Overview

Data Phantom uses a YAML-based configuration system that allows you to customize all aspects of the application without code changes. The configuration file supports environment variable substitution for sensitive data.

Configuration File: Located at src/main/resources/config-dev.yml
Environment Support: Use ${VAR_NAME:default_value} syntax for environment variables

Configuration File Structure

The configuration file is organized into logical sections:

config-dev.yml ├── server # Server and port configuration ├── meta_store # Database connection settings ├── jwt # JWT authentication settings ├── concurrency_config # Thread pool and performance settings ├── reconciliation_settings # Data comparison settings └── connector # External service connectors ├── aws_emr # AWS EMR configuration └── mysql # MySQL connector settings

Server Configuration

Configure the main application server and administrative interface:

Basic Server Configuration

server: applicationConnectors: - type: http port: 9092 bindHost: 0.0.0.0 adminConnectors: - type: http port: 9093 bindHost: 0.0.0.0

Server Parameters

Parameter Default Description
applicationConnectors.port 9092 Main API server port
adminConnectors.port 9093 Administrative interface port
bindHost 0.0.0.0 Network interface to bind to
Security Note: In production, consider binding to specific interfaces rather than 0.0.0.0, and use HTTPS with proper SSL certificates.

* [Dataset extract]:
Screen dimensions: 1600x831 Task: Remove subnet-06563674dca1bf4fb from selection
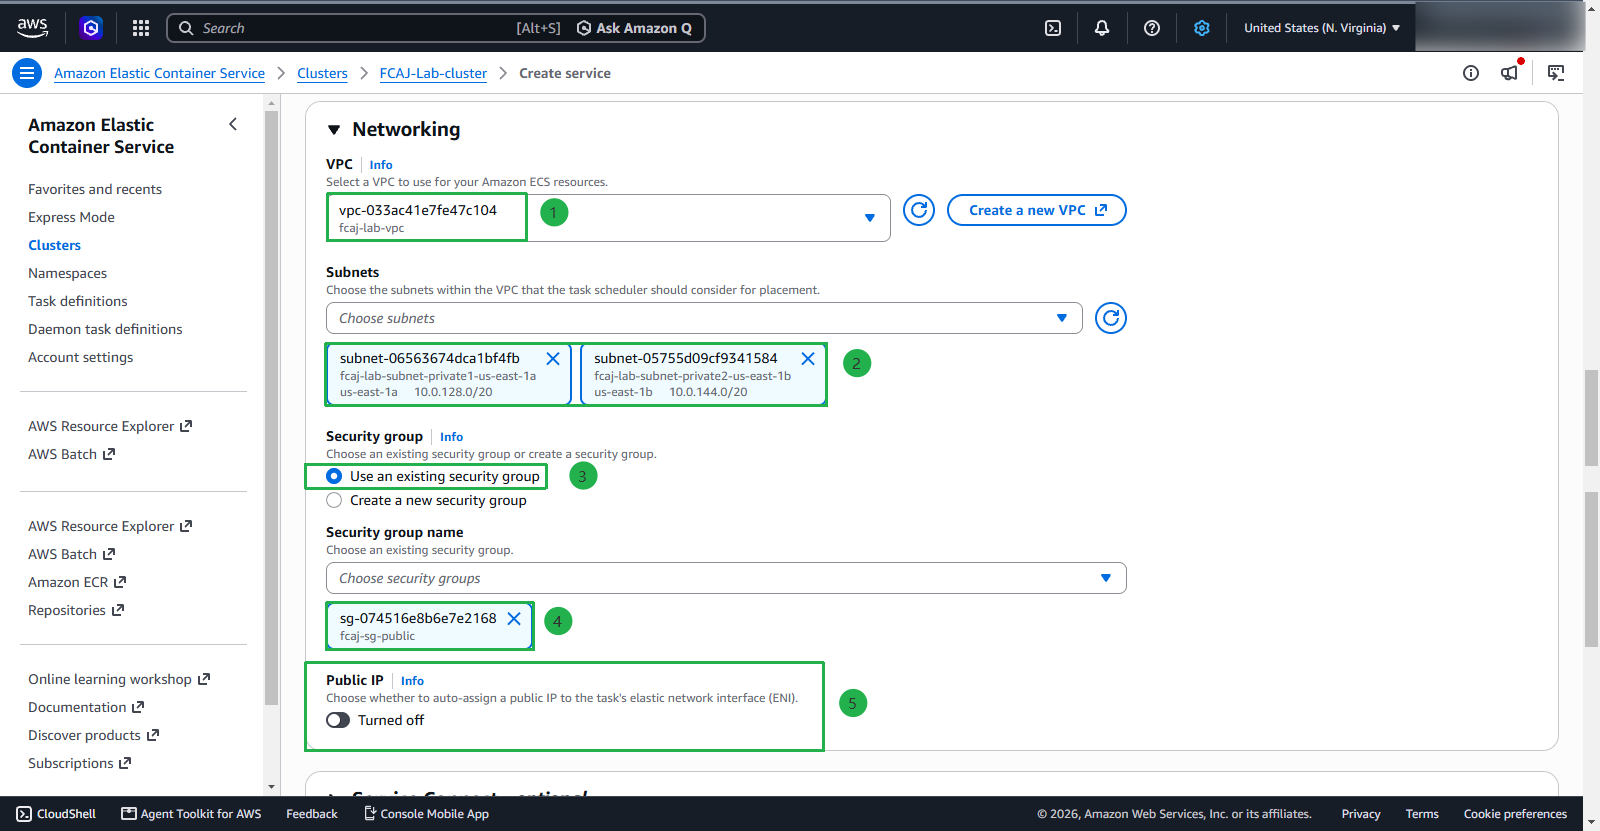pyautogui.click(x=553, y=358)
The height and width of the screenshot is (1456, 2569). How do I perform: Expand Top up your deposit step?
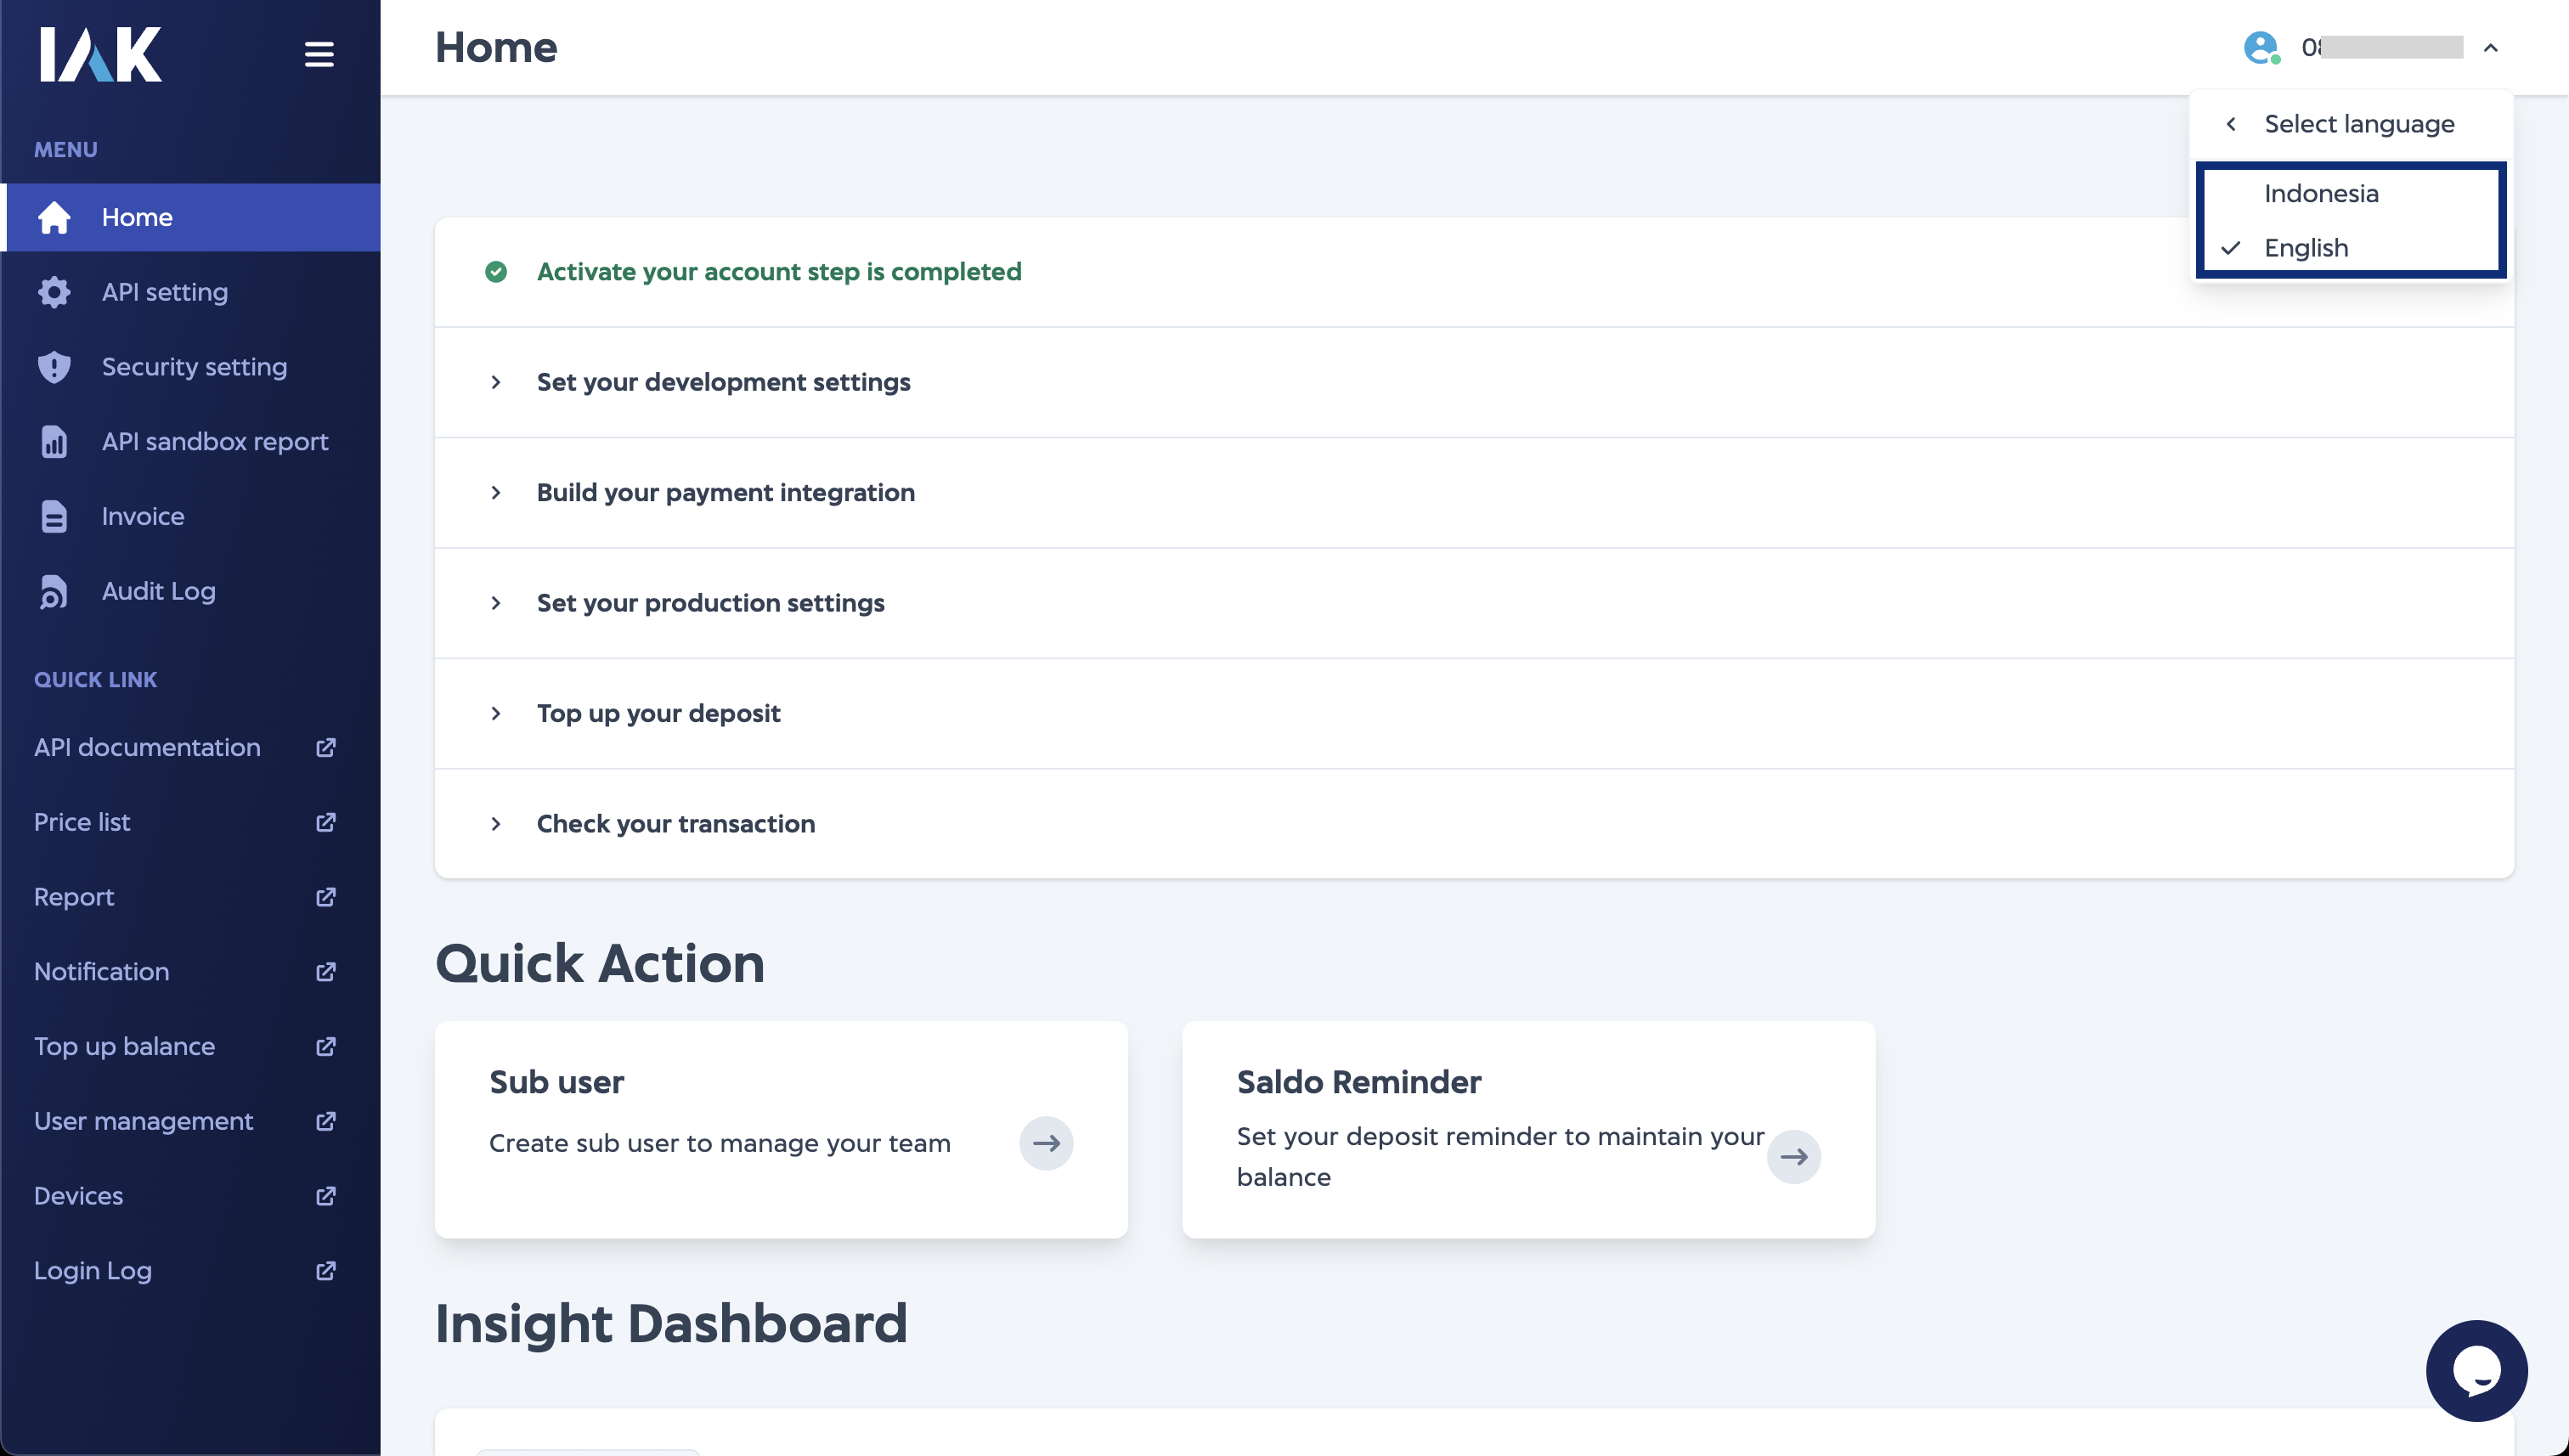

* [Work instructions]:
1. Reproduce part of the Data Phantom configuration page, starting at the words "Configure the main" and ending after "proper SSL certificates.".
2. According to the Data Phantom configuration page, what is the default port of the administrative interface?
The lines have no role in this work.

* [Results for each task]:
1.
Configure the main application server and administrative interface:

Basic Server Configuration

server: applicationConnectors: - type: http port: 9092 bindHost: 0.0.0.0 adminConnectors: - type: http port: 9093 bindHost: 0.0.0.0

Server Parameters

Parameter Default Description
applicationConnectors.port 9092 Main API server port
adminConnectors.port 9093 Administrative interface port
bindHost 0.0.0.0 Network interface to bind to
Security Note: In production, consider binding to specific interfaces rather than 0.0.0.0, and use HTTPS with proper SSL certificates.

2. 9093